Last year, New Mexico became the 49th state to make cockfighting illegal. (Louisiana will become the last state when a ban there takes effect in August.) New Mexico has devoted vast resources to ending the sport, but with only one misdemeanor conviction thus far, it continues unabated in hidden venues, cockfighters and law enforcement officials say.
Ed Lowry, 51, a director of the New Mexico Gamefowl Association, a nonprofit cockfighting advocacy group, has taken up fighting in the courts, where appeals claiming tribal, religious and cultural sovereignty have failed to win exemptions from the ban.
“A gamecock shows me what an American should be like,” Lowry said. “You defend to the death.”
To avoid the police, law enforcement officers said, promoters have relocated the fights from large arenas to clandestine sites. Lookouts are stationed atop dusty mesas, and speakers carry feeds from police scanners.
In the state, profits at feed stores and hotels in cockfighting strongholds are down as much as 70 percent, owners said. Cockfighting was an $80 million industry in New Mexico.
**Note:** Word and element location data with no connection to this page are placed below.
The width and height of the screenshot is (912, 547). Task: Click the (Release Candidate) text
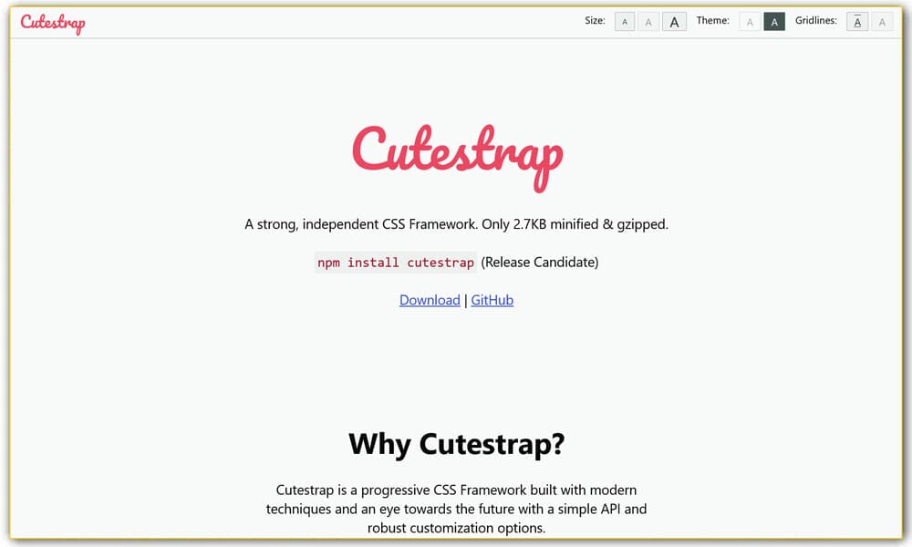click(x=540, y=263)
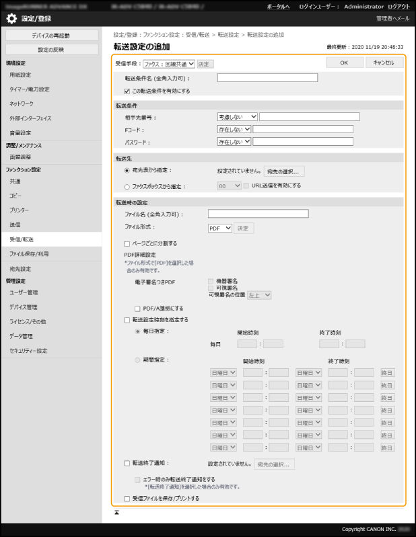
Task: Click the back-to-top arrow icon at page bottom
Action: coord(116,512)
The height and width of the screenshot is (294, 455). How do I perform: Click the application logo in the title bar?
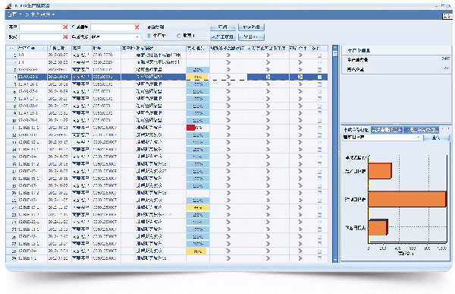(8, 6)
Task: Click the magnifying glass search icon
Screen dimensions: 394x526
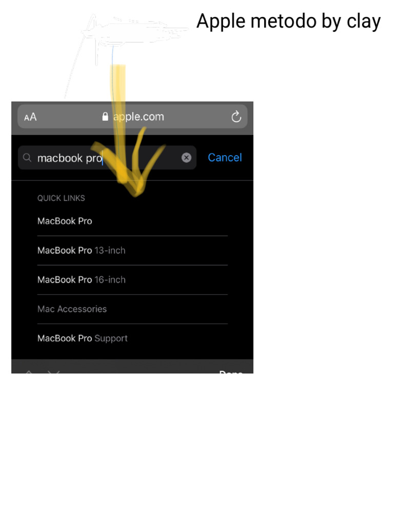Action: 27,157
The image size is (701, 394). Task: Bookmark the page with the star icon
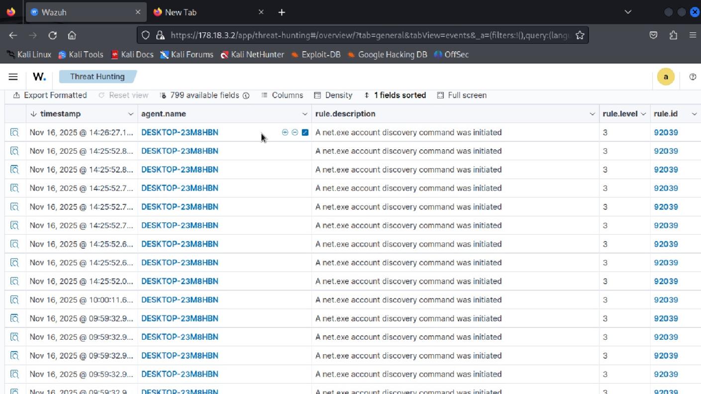tap(580, 35)
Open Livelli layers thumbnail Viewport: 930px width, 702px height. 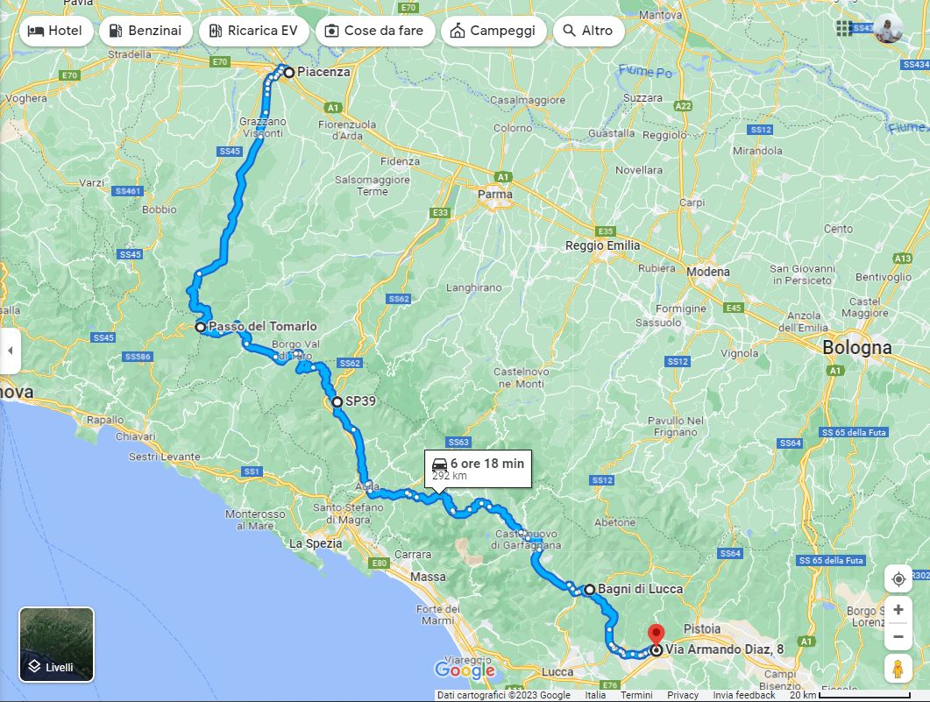pos(56,644)
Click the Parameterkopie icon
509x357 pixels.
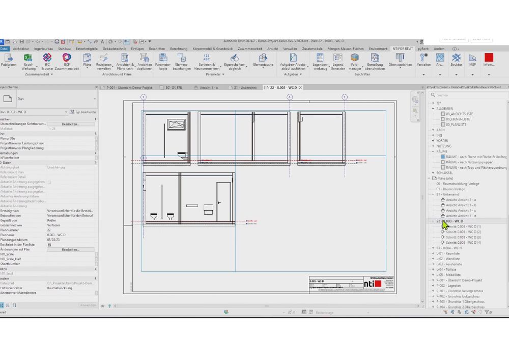(x=163, y=61)
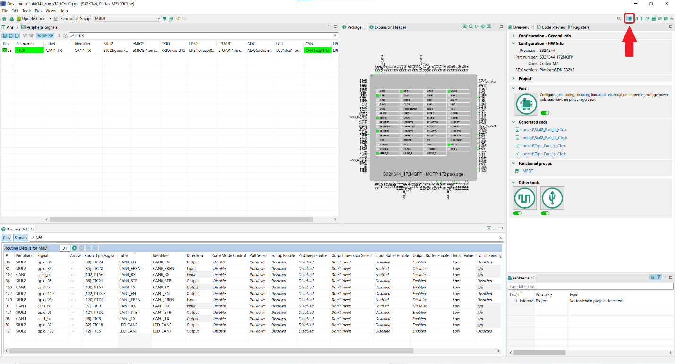Screen dimensions: 675x364
Task: Open board\Siul2_Port_Ip_Cfg.c generated file link
Action: point(544,130)
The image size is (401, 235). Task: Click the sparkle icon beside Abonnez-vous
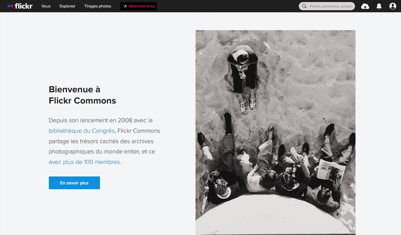coord(125,6)
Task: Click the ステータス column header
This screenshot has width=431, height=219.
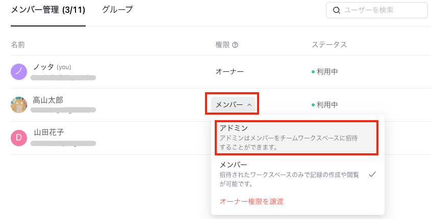Action: [329, 45]
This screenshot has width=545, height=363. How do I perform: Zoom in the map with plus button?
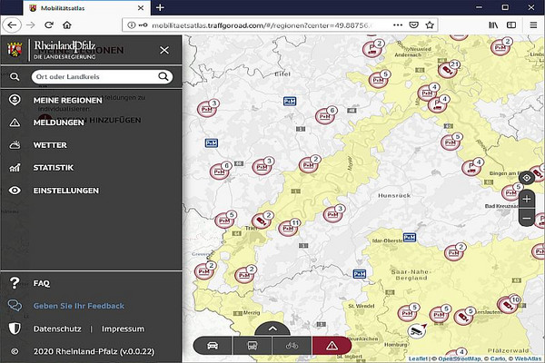[527, 198]
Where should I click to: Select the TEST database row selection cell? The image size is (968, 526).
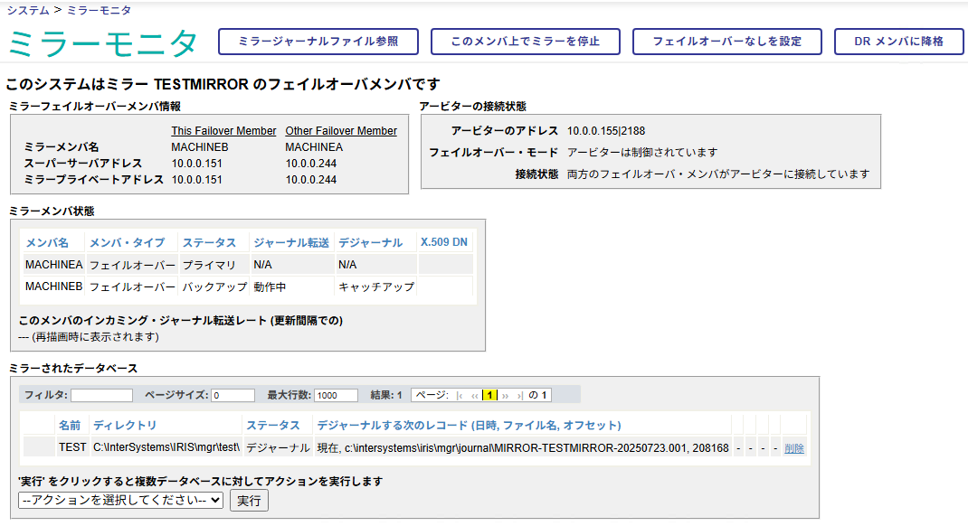pos(38,447)
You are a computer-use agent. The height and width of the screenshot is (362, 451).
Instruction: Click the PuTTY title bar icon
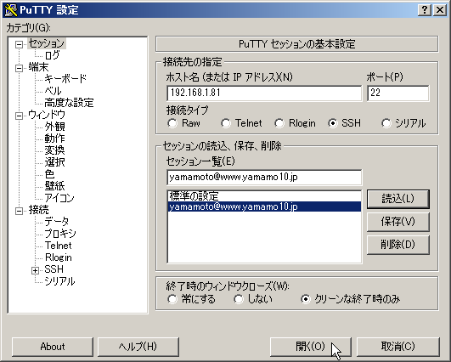coord(11,10)
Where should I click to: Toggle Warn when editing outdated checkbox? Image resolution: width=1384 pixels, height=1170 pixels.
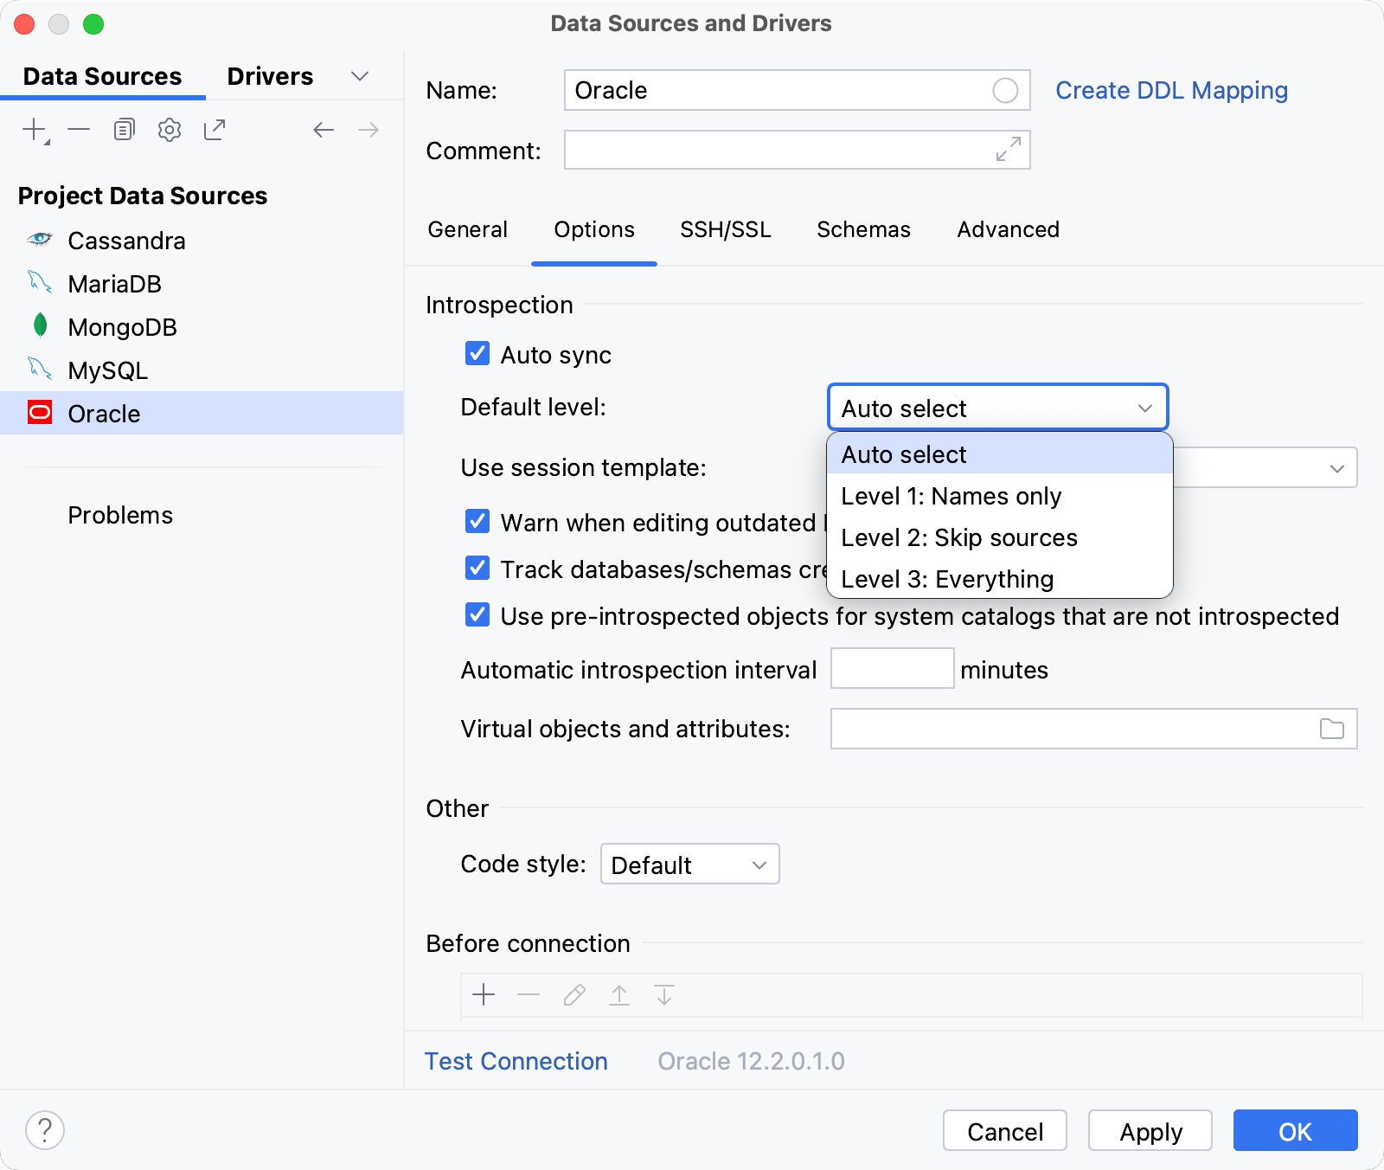[477, 522]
Some police officers said the pressure from the animal rights lobby has become so intense that resources are being diverted from more serious crimes, such as drunken driving and amphetamine abuse.
Animal rights advocates said the ban has transformed public opinion on animal cruelty issues.
“New Mexico is on the verge of having a modern culture,” said Heather Ferguson, the legislative director for Animal Protection of New Mexico, an animal rights lobbying group. Ferguson said a new animal cruelty hotline was receiving about 90 calls every two weeks.
As public support rises, so do costs. The Chaparral raid cost more than $25,000, officials said.
Others defended the raids, citing ties between cockfighting and other criminal enterprises, including illegal gambling.
“You aren't going to take down a cockfighting ring with two or three people,” White said. “This is not a friendly card game. There's a lot more going on.”